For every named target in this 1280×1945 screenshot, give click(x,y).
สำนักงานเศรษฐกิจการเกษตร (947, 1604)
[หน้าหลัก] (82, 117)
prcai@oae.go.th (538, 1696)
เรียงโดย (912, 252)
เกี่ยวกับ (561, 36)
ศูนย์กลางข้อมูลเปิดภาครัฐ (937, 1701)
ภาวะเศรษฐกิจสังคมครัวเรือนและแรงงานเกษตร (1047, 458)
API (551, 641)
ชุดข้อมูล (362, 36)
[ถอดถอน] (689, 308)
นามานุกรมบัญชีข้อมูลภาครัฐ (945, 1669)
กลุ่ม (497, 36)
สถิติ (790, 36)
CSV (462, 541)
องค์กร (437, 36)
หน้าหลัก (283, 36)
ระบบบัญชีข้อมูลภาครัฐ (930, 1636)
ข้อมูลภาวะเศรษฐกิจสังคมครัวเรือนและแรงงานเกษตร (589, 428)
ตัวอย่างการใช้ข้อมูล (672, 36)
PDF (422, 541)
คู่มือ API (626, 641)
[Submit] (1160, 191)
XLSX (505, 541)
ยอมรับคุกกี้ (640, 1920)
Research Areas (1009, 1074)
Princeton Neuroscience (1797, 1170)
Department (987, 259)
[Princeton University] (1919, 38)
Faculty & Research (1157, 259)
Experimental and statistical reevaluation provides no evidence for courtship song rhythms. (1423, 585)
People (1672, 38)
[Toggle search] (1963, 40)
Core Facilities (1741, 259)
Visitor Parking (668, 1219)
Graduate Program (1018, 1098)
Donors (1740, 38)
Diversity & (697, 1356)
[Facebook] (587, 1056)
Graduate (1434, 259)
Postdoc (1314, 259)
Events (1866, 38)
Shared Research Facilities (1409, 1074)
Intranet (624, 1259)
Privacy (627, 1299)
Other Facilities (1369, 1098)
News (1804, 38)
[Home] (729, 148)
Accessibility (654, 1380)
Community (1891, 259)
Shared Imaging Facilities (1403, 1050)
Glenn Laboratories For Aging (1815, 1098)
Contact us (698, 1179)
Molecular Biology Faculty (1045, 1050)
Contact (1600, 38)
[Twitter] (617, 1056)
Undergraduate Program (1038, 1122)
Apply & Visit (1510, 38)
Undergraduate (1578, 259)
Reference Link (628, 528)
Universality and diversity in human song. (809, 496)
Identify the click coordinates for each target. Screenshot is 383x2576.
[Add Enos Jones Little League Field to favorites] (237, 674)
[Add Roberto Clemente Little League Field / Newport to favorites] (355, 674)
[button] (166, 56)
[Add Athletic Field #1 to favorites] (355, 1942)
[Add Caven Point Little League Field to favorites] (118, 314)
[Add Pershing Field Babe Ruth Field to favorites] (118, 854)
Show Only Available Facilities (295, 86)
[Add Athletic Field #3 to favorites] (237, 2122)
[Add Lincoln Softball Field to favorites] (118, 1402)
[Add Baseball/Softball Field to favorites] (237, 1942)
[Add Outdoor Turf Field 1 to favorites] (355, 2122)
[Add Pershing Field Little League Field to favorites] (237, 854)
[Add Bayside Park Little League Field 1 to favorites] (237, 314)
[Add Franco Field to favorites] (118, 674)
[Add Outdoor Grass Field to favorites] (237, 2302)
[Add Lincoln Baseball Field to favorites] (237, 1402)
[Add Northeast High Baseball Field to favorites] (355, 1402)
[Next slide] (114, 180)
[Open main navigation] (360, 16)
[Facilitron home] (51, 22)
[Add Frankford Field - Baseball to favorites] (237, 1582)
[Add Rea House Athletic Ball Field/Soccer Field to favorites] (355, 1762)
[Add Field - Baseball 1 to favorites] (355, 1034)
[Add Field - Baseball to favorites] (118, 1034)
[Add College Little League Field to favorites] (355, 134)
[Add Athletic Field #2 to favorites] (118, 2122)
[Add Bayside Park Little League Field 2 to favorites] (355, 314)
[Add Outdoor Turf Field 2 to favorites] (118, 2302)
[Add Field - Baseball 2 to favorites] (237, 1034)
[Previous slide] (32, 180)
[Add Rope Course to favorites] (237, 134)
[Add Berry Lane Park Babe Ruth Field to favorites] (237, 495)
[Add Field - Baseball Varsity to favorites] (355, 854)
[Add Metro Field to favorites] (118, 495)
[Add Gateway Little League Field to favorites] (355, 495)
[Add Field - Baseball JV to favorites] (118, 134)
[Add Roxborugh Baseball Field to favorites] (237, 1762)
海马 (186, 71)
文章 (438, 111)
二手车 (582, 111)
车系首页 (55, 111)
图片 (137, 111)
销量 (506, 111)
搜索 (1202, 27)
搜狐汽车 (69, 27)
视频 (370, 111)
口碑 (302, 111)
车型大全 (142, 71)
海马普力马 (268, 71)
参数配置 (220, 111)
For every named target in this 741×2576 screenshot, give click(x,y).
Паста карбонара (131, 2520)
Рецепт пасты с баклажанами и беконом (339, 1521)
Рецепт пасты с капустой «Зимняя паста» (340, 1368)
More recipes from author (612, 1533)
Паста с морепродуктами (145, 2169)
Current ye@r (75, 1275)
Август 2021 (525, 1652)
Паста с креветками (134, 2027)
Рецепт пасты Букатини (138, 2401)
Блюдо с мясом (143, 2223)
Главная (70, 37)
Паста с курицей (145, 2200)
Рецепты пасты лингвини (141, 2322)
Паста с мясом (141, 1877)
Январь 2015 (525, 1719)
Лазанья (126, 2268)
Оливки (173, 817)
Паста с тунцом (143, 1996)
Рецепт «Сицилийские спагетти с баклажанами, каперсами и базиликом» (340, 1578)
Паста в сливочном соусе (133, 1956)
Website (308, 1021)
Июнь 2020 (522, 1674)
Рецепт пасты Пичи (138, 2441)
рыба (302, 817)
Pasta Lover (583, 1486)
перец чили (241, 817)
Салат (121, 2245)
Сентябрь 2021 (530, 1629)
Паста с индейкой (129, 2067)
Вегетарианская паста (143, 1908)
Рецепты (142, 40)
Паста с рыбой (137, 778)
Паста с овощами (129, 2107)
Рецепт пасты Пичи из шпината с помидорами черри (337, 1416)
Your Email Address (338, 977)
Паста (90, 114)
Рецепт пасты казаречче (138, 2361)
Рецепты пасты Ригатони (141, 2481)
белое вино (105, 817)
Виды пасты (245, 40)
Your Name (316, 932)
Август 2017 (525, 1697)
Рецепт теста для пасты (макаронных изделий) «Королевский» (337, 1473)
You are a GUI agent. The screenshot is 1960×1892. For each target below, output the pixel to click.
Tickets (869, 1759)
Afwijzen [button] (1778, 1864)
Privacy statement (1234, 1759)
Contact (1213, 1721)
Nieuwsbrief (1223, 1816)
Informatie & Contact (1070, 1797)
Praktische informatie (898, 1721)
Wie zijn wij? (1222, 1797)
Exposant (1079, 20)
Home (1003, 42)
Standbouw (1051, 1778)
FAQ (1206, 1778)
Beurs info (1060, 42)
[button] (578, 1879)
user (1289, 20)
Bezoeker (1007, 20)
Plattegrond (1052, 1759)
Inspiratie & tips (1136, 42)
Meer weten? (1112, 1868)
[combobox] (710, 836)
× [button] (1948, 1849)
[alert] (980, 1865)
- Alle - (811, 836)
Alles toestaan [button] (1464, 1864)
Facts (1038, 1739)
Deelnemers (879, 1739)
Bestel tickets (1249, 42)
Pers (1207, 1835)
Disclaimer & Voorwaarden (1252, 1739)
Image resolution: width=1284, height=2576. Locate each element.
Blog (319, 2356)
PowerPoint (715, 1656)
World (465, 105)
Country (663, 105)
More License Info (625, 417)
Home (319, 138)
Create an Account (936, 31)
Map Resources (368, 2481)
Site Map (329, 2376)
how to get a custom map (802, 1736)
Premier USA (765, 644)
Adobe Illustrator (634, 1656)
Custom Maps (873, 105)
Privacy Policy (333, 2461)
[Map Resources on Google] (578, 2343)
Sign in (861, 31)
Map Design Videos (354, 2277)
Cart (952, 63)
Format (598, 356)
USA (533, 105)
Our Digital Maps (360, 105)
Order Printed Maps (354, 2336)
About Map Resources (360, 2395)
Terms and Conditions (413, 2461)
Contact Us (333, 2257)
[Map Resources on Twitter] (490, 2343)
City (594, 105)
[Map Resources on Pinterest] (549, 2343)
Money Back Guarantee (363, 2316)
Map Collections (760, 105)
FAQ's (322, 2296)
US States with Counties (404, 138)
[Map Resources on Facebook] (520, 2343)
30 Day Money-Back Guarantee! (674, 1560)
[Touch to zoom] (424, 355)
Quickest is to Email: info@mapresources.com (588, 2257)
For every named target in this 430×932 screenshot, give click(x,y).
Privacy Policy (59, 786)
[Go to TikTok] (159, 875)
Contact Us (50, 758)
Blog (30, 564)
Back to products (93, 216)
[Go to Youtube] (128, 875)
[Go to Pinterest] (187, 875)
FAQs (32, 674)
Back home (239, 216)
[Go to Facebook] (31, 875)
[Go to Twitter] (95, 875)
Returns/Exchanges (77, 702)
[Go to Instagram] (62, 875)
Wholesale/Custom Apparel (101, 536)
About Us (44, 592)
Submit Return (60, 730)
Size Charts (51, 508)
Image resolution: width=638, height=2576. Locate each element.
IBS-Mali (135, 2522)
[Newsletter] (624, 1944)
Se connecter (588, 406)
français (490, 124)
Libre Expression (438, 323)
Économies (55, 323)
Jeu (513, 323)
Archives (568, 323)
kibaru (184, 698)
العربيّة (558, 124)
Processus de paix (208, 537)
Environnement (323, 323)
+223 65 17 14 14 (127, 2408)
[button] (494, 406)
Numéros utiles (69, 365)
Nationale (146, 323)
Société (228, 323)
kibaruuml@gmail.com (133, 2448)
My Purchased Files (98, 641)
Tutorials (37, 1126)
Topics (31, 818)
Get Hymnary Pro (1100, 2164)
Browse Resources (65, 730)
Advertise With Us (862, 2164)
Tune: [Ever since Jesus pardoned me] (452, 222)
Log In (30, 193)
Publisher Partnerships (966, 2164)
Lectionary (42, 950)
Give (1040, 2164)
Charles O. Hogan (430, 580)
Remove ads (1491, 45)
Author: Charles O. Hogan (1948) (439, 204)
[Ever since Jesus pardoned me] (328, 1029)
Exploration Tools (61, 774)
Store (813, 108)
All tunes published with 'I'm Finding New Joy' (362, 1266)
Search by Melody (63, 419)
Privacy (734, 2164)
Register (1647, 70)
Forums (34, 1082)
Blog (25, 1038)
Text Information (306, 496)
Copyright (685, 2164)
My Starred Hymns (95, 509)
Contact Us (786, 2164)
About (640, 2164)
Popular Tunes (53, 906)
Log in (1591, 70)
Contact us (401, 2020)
****************************************
Starting at the line that contains "Browse Resources (65, 730)", retype each remaining line of the records exactly; that line and the last line are both included.

Browse Resources (65, 730)
Advertise With Us (862, 2164)
Tune: [Ever since Jesus pardoned me] (452, 222)
Log In (30, 193)
Publisher Partnerships (966, 2164)
Lectionary (42, 950)
Give (1040, 2164)
Charles O. Hogan (430, 580)
Remove ads (1491, 45)
Author: Charles O. Hogan (1948) (439, 204)
[Ever since Jesus pardoned me] (328, 1029)
Exploration Tools (61, 774)
Store (813, 108)
All tunes published with 'I'm Finding New Joy' (362, 1266)
Search by Melody (63, 419)
Privacy (734, 2164)
Register (1647, 70)
Forums (34, 1082)
Blog (25, 1038)
Text Information (306, 496)
Copyright (685, 2164)
My Starred Hymns (95, 509)
Contact Us (786, 2164)
About (640, 2164)
Popular Tunes (53, 906)
Log in (1591, 70)
Contact us (401, 2020)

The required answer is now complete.